Ces attaques contre les entrepôts sont ce qui se rapproche le plus de frappes ukrainiennes contre des infrastructures civiles depuis le début de la guerre, reconnaît Jenny Mathers. Meduza, un média pourtant d’opposition à Vladimir Poutine et profondément hostile à la guerre menée en Ukraine, s’est longuement penché sur l’épineuse question de la légalité de ces bombardements et sur le fait de savoir s’ils pouvaient être qualifiés de crimes de guerre.
Wildberries vend-elle du matériel militaire ?
Volodymyr Zelensky s’en défend, affirmant que Wildberries participe activement à l’effort de guerre russe. Comment ? La plateforme vend du matériel militaire utilisable par l’armée russe, comme des lunettes infrarouges et des gilets pare-balles, tout comme des composants utiles pour la conception de drones, a affirmé le président ukrainien.
"On parle souvent du système D de l’armée ukrainienne pour se procurer du matériel, mais les forces russes font également face à des problèmes d’approvisionnement. Il existe des filières parallèles, impliquant souvent les familles des soldats sur le front qui achètent du matériel sur Wildberries afin de s’assurer que leurs proches engagés au combat disposent du meilleur équipement possible pour survivre", explique Jenny Mathers.
À ce titre, "même si 90 % des biens vendus sur Wildberries le sont à des fins purement civiles, les bombardements des entrepôts vont tout de même avoir un effet sur l’effort de guerre", affirme Jeff Hawn.
Avec un profit annuel de 175 milliards de roubles (environ 2 milliards d’euros) en 2025, Wildberries représente l’un des plus importants contribuables en Russie. "L’argent versé à l’État sert clairement à financer la guerre", souligne Jeff Hawn.
La PDG de Wildberries et la femme la plus riche de Russie, Tatyana Bakalchuk, figure également sur les listes de sanctions ukrainiennes depuis 2021, soit avant la guerre d’invasion de grande ampleur. Kiev lui reprochait déjà à l’époque de vendre du matériel militaire que les milices pro-russes dans le Donbass pouvaient utiliser.
Il n’empêche que des voix même au sein de l’opposition russe en exil se demandent si l’Ukraine n’est pas allée trop loin avec ces frappes contre l’empire russe du e-commerce. Ils soutiennent notamment que les bombardements russes contre Nova Poshta, un important service de livraison rapide et qui peut être perçu comme un équivalent ukrainien de Wildberries, avaient entraîné l’ouverture d’une enquête pour crime de guerre en Ukraine.
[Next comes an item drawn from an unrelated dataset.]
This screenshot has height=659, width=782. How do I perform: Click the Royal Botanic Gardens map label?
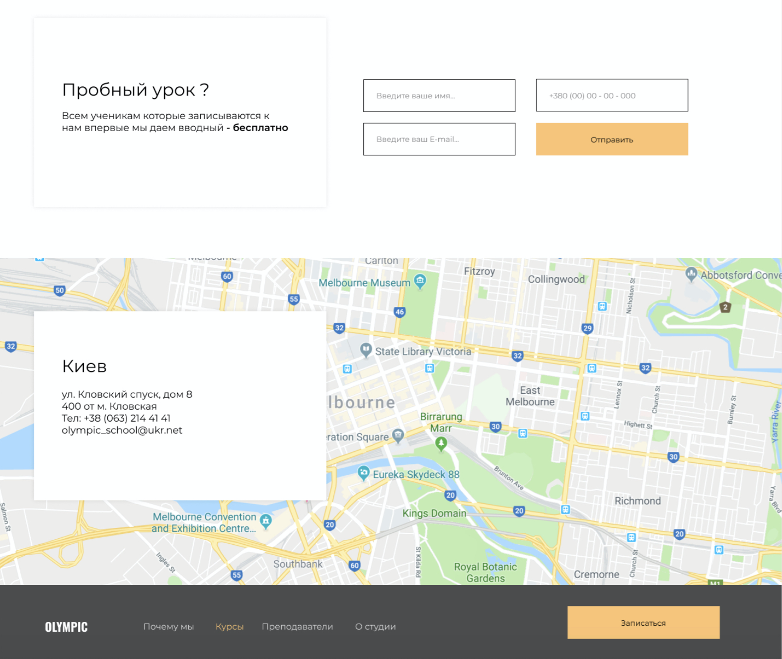(485, 573)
Pour Jeff Hawn, l’Ukraine va probablement "continuer à diversifier les sites ciblés par ses drones" pour heurter à la fois l’effort de guerre du Kremlin et prouver que ce conflit à un coût pour le commun des Russes. La campagne contre les raffineries de pétrole a démontré l’efficacité de cette approche. Mais à force, Moscou a pu adapter ses défenses anti-aériennes pour protéger ses sites. Cela devient plus compliqué si l’Ukraine vise également d’autres types d’installations comme les entrepôts de Wildberries. Et à quelques mois des élections législatives russes de septembre 2026, l’extension du domaine des frappes en territoire russe peut augmenter le sentiment que le pouvoir russe est incapable de protéger les intérêts de ses citoyens.